Why is the two-sample test giving me inconsistent results? I am applying a two-sample t-test to determine whether we have software regressions on latency measurements.
Procedure

*

*Run the test for build b1 and gather 60 latency measurements.

*Run the test for build b2 and gather 60 latency measurements.

*Calculate mean, stddev, for b1 and b2 separately.

*Calculate the t-test score using this formula:
$t = \frac{\bar{X_1} - \bar{X_2}}{\sqrt{\frac{s_1^2}{n_1} + \frac{s_2^2}{n_2}}}$

*Interpret the score

*Re-run the test for build b2 (call it b2*) and gather another 60 latency measurements (to check for consistency)

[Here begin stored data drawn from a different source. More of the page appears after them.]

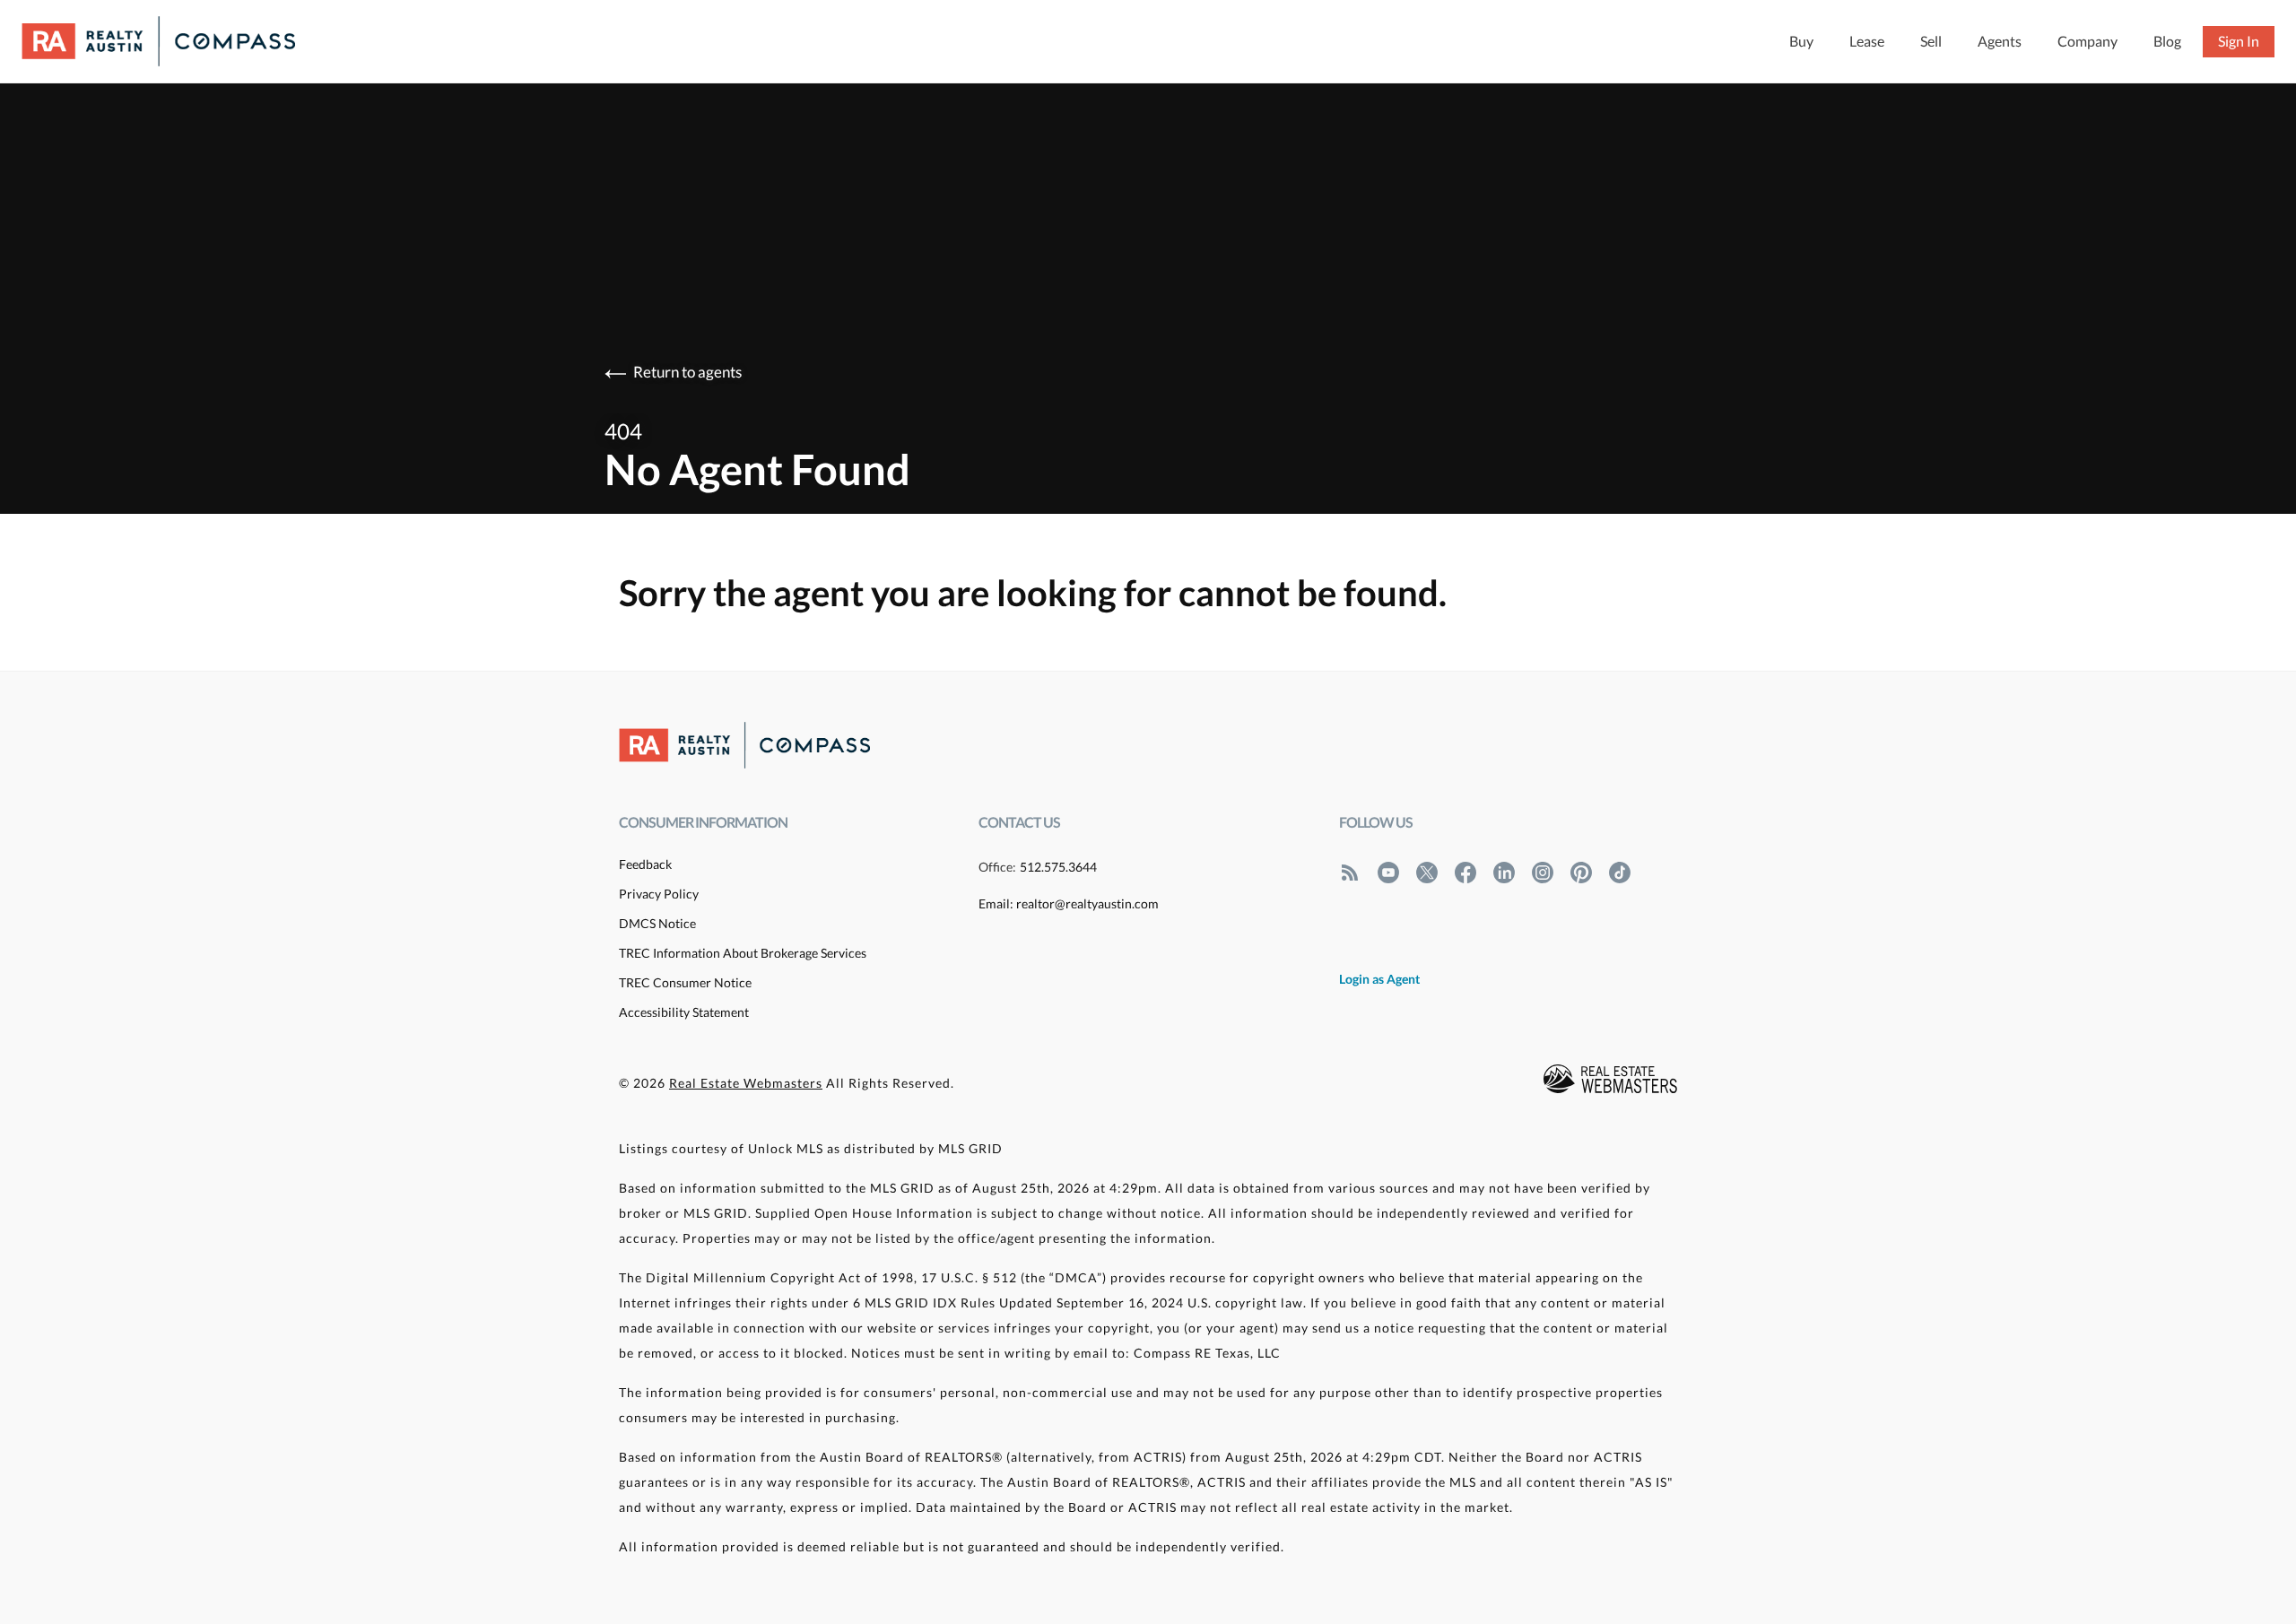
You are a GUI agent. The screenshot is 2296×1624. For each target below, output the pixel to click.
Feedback (645, 864)
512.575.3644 (1058, 866)
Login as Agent (1379, 978)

*Calculate the test score for b2*.

I learned about this test from my engineering statistics textbook but I also saw it suggested in this question.
Not sure if it's relevant, but the variability should be relatively consistent since I'm using an RTOS system.
Problem
After collecting results for b1, I ran the experiment for b2 twice (b2 and b2*) so I could perform 2 separate two-sample-test calculations (b1/b2 and b1/b2*). The first dataset of b2 gave me a result of -3.6 (b1/b2). When I re-ran the test on b2, I re-calculated a two-sample-test score of -2.6 (b1/b2*). I was expecting the result to be more comparable. -2.6 seems like a big difference from -3.6.
Question
What does that tell me? Is the distribution not being captured by 60 samples? Is this test not appropriate here? Is -3.6 not a big difference to -2.6?
I thought the difference between a score of -3.6 and -2.6 is very large so I'm a little confused whether I'm approaching this the right way.
Clarification


*

*When you say a significance of -3.6 and -2.6, are you referring to the t statistic or some other quantities?


I'm referring to the t statistic. The value resulting from this calculation:
$t = \frac{\bar{X_1} - \bar{X_2}}{\sqrt{\frac{s_1^2}{n_1} + \frac{s_2^2}{n_2}}}$



*When you say you rerun the test, do you collect 60 extra latency time samples from your current build to compare with that of the previous build, or did you do something else?


In my procedure (edited) I repeated steps 2-5 but I did not use the old measurements obtained in step 2 from the previous test. The reason I did this was to see if my results would be consistent. I wanted to validate my approach.

I am confused by this question, because it seems to ask why you got two different results with two different datasets: surely that requires no explanation. How, then, am I misreading or misinterpreting it?

I believe I am taking two samples from the same distribution (for build b2) and that the results I get between them should be very comparable since I'm taking a sample size of 60. It seems to me that getting a result of -2.6 is significantly different than a score of -3.6 which correspond to confidence levels of (0.0046 and 0.00016 respectively). Isn't that an order of magnitude difference in confidence? Shouldn't I get repeatable results by re-running the test?
 A: The t-statistic for each repetition of the test under Build b2 ought to follow, approximately, a non-central t-distribution with a little less than $2\times(60-1)=118$ degrees of freedom (you suggest the variances should be roughly equal); & this will be well approximated by a Gaussian distribution with unit variance. So if the non-centrality parameters are equal, their difference ought to follow, again approximately, a Gaussian distribution with zero mean and a variance of two, & the magnitude of the difference will be greater than one (the difference you observed) with a probability of nearly one half. There's nothing surprising about your results (though it'd still be sensible to look at plots of the latency times).
Your intuition is perhaps at fault; you write:—

I believe I am taking two samples from the same distribution (for
build b2) and that the results I get between them should be very
comparable since I'm taking a sample size of 60.

The results—the differences in sample means from the sample mean for Build b1—ought indeed to be comparable if the Build b2 samples are from the same distribution, & will tend to get closer together should you increase the sample size (the variances of the sample means decrease); the t-statistics, on the other hand, are already scaled by estimates of the variances of the sample means, so won't tend to get closer together.

If it's a concern that conditions might vary between batches of latency measurements (different times of day, interference from other running processes, &c.) consider a mixed-model.
Assessment of whether your sample sizes provide powerful-enough tests or narrow-enough confidence intervals is the domain of power-analysis.